Für die Umsetzung dieser Systematik steht in der EKvW die Online-Software15 „Aufgabenplaner“ zur Verfügung, mit der anschaulich und unkompliziert die geplanten Terminstunden für eine Pfarrstelle bzw. für ein Team16 in einem Planungsprozess berechnet werden können.

 

Grenzen und Einschränkungen des Terminstundenmodells

Das Terminstundenmodell bzw. der Aufgabenplaner haben tatsächlich in der Anwendung und in der Umsetzung das Potential, Aspekte des Gesundheitsschutzes, der Förderung der beruflichen Freiheit und der Qualitätssicherung nachhaltig zu unterstützen. Die wichtigste Einschränkung des Terminstundenmodells liegt aber darin, dass es sich schwerlich für die Einführung einer eindeutig und fest definierten und verbindlichen (mittleren) wöchentlichen Gesamtarbeitszeit für den Pfarrdienst eignet.

Wöchentliche Gesamtarbeitszeit?

# Angezeigte Daten
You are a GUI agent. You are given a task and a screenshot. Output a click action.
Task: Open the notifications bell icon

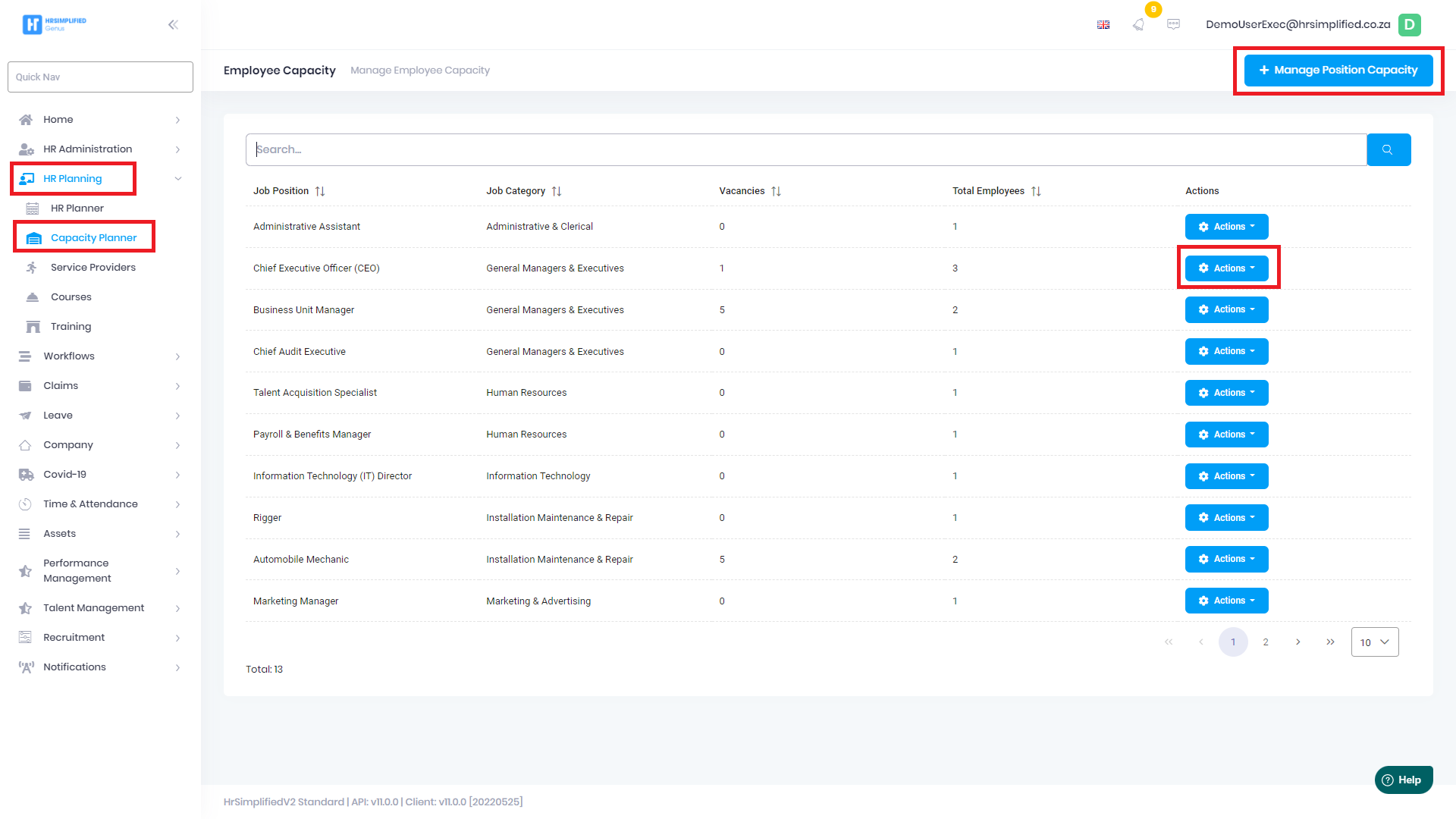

# Aufgabe
Gib den Absatz im Quellenauszug, der mit „Das Terminstundenmodell bzw. der Aufgabenplaner“ beginnt, als kurze Stichpunktliste wieder und bewahre dabei seine zentralen Aussagen.

# Lösung
- Terminstundenmodell bzw. Aufgabenplaner können in Anwendung und Umsetzung nachhaltig unterstützen:
  - Gesundheitsschutz
  - Förderung der beruflichen Freiheit
  - Qualitätssicherung
- Wichtigste Einschränkung: Das Modell eignet sich kaum zur Einführung einer eindeutig und fest definierten, verbindlichen (mittleren) wöchentlichen Gesamtarbeitszeit für den Pfarrdienst.